[Begin INFORMATION PROVIDED]
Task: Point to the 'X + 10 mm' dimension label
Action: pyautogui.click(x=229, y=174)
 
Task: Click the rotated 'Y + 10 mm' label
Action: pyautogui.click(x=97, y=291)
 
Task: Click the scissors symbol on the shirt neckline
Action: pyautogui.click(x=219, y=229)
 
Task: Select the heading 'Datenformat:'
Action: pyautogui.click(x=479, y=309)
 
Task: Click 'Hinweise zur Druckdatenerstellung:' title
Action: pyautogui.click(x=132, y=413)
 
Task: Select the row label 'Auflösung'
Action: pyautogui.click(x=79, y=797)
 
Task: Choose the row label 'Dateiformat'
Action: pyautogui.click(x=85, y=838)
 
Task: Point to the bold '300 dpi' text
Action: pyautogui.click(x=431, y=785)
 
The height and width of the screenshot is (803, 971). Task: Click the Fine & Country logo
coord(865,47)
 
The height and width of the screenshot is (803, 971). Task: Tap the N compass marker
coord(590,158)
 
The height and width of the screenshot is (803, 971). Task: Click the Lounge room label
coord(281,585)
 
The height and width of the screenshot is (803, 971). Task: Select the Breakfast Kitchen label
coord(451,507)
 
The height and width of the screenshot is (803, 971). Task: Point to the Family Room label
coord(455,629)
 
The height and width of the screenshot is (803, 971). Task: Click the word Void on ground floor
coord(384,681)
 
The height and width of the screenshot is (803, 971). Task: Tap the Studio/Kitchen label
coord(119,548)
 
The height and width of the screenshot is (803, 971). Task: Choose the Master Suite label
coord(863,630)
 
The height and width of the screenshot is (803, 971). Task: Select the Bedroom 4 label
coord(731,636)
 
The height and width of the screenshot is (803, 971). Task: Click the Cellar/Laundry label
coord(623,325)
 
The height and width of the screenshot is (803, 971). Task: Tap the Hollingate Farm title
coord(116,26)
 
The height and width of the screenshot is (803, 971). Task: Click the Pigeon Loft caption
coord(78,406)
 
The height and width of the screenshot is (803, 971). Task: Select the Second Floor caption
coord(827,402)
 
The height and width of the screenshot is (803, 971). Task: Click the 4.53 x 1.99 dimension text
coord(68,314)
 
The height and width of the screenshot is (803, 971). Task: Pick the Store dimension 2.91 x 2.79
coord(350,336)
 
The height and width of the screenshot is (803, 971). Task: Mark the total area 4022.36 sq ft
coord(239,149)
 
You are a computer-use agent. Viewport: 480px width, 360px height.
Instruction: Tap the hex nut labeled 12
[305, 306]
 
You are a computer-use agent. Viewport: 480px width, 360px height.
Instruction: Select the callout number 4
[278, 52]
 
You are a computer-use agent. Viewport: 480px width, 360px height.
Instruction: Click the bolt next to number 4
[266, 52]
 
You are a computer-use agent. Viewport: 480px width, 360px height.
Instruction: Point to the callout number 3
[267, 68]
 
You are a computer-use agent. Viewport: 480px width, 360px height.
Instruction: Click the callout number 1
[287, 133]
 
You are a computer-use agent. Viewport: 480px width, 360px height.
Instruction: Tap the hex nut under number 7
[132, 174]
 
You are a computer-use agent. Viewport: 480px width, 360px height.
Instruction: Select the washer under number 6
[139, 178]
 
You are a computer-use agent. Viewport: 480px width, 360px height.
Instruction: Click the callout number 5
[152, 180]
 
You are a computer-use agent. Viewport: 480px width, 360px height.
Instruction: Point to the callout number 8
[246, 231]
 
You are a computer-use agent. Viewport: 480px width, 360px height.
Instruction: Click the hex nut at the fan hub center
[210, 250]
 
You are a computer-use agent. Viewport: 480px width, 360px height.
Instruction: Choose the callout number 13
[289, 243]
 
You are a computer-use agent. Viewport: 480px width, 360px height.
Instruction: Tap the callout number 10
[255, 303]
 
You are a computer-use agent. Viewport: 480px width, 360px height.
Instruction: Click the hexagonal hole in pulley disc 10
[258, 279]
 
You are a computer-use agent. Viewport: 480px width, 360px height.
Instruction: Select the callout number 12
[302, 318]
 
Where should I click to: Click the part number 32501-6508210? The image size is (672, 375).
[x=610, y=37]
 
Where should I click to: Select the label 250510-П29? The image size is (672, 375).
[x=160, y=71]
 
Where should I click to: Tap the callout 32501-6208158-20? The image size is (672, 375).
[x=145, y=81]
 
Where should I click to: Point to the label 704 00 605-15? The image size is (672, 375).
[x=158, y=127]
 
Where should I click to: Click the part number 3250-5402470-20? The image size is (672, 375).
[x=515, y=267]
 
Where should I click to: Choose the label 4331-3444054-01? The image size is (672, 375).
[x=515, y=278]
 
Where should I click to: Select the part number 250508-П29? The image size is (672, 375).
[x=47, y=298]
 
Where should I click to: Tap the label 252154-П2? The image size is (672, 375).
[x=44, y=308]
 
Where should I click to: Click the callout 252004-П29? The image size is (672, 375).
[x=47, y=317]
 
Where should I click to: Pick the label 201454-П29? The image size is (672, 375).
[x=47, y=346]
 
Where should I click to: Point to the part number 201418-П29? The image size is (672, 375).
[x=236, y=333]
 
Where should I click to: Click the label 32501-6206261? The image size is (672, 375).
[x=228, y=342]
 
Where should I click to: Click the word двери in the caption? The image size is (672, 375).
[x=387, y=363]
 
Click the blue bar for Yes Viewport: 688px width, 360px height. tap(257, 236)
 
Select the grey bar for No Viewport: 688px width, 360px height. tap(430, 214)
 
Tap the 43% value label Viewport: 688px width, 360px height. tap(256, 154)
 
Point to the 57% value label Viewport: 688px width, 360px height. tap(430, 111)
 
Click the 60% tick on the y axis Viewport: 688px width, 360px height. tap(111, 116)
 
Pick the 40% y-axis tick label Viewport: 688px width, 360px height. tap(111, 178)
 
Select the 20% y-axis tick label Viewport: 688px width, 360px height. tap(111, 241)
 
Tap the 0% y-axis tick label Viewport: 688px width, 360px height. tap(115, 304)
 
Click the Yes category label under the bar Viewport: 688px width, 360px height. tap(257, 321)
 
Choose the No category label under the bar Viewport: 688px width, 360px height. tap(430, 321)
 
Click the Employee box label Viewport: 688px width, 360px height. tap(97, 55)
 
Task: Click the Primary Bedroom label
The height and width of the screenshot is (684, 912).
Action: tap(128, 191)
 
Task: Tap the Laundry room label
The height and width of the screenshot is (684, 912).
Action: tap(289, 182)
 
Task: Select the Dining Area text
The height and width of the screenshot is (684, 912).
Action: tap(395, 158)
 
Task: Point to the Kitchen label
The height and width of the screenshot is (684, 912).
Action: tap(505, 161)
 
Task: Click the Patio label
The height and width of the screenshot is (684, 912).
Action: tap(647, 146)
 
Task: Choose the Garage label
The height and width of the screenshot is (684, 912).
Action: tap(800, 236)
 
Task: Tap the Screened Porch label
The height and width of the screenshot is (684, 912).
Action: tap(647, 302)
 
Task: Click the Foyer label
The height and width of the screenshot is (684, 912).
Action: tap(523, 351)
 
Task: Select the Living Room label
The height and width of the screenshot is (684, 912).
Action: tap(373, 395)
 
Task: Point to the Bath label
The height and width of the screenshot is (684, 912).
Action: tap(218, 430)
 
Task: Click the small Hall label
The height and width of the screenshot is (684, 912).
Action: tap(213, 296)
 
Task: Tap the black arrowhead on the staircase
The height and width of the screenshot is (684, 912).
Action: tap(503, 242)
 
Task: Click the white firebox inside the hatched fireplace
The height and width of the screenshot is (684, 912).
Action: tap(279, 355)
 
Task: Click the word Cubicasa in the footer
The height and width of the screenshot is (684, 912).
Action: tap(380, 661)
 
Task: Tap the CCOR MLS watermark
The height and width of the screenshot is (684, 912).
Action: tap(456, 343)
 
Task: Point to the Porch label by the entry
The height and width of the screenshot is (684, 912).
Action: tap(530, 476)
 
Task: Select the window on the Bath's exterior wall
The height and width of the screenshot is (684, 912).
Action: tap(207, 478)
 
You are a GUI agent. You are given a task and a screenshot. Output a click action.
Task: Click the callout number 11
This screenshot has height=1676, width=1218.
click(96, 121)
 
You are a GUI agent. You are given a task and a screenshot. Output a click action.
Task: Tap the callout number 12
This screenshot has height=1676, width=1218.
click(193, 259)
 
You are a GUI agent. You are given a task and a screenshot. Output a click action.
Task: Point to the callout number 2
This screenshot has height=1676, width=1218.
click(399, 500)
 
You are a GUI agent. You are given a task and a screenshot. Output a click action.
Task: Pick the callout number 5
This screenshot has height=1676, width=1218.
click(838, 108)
[End INFORMATION PROVIDED]
=== PROBLEM TO SOLVE ===
Copy the stretch of items above from the line containing "Where should I click to: Click the label" through the line containing "Click the blue", keeping every line intact but shifting each coordinate in the answers by adding 99 to it.

=== FULL ANSWER ===
Where should I click to: Click the label 32501-6206261? The image size is (672, 375).
[x=327, y=441]
 
Where should I click to: Click the word двери in the caption? The image size is (672, 375).
[x=486, y=462]
 
Click the blue bar for Yes Viewport: 688px width, 360px height. tap(356, 335)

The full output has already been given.